▶ _To do_: In the records below, begin at the line that has "TE INTERESA (28, 264)" and stop after the line that has "PROFESORES (50, 705)"; quote those lines verbatim and nothing more.

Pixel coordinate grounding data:
━━━━━━
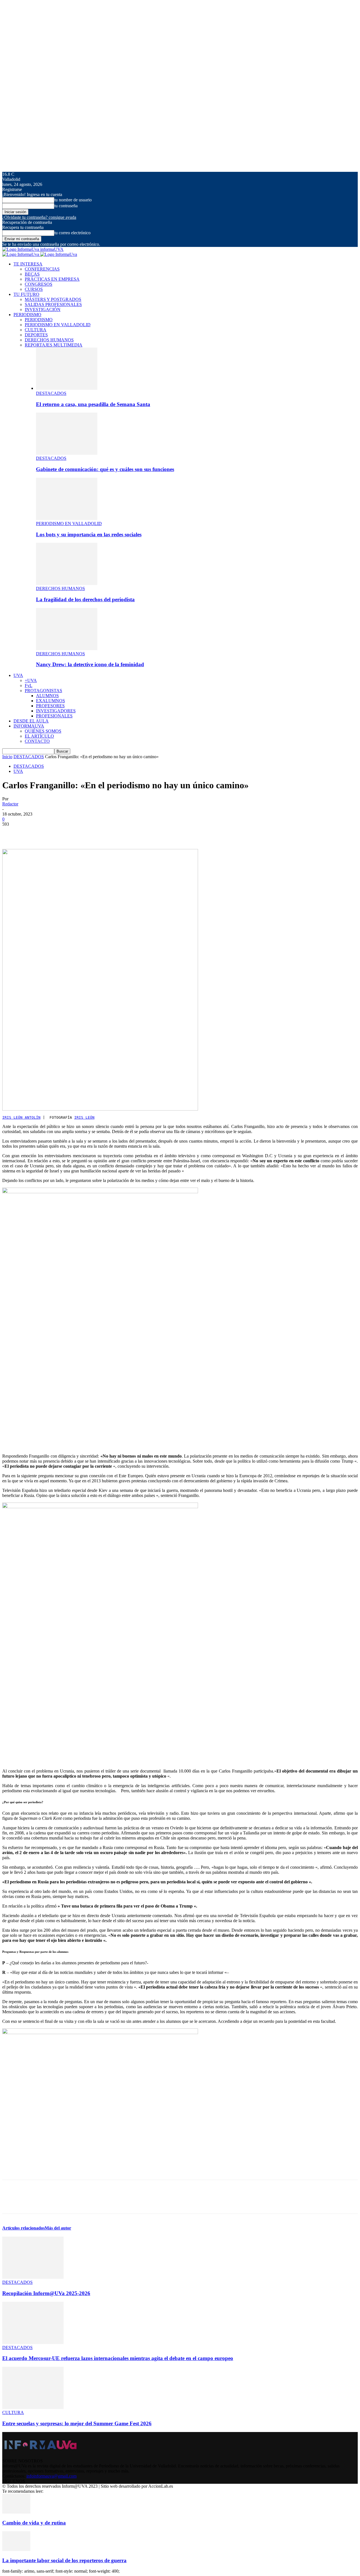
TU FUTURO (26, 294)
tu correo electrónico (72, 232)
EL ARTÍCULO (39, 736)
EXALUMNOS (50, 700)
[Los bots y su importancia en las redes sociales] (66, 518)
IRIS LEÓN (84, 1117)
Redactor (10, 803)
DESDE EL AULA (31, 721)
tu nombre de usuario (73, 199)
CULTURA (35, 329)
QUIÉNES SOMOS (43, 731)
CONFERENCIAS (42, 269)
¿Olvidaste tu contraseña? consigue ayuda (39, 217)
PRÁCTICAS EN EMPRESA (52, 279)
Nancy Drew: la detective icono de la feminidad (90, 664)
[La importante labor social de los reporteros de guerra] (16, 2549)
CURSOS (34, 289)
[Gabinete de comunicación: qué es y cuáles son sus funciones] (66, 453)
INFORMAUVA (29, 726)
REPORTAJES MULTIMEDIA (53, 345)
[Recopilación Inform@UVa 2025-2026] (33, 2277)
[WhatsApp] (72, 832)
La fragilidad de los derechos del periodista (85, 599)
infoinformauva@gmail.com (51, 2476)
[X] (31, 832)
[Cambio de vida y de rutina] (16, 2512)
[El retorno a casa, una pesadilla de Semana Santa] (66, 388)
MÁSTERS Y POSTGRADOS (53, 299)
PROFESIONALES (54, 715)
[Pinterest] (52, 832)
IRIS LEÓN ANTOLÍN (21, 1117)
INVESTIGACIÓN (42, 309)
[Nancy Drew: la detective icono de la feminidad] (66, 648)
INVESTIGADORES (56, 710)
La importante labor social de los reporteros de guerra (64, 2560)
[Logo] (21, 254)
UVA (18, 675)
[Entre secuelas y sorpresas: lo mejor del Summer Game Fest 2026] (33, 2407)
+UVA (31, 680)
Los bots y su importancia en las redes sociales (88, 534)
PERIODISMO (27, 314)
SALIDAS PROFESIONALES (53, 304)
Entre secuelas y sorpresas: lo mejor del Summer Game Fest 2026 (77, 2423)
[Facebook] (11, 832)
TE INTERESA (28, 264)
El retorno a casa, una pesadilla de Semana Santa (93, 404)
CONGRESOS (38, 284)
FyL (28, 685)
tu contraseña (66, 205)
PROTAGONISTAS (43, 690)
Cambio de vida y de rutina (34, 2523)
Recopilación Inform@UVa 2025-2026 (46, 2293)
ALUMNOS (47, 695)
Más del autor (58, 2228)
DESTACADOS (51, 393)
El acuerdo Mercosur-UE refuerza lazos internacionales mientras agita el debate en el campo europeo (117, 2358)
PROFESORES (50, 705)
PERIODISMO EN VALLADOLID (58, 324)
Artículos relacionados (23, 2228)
━━━━━━
▶ _Answer for the task_:
TE INTERESA (28, 264)
El retorno a casa, una pesadilla de Semana Santa (93, 404)
CONGRESOS (38, 284)
FyL (28, 685)
tu contraseña (66, 205)
PROTAGONISTAS (43, 690)
Cambio de vida y de rutina (34, 2523)
Recopilación Inform@UVa 2025-2026 (46, 2293)
ALUMNOS (47, 695)
Más del autor (58, 2228)
DESTACADOS (51, 393)
El acuerdo Mercosur-UE refuerza lazos internacionales mientras agita el debate en el campo europeo (117, 2358)
PROFESORES (50, 705)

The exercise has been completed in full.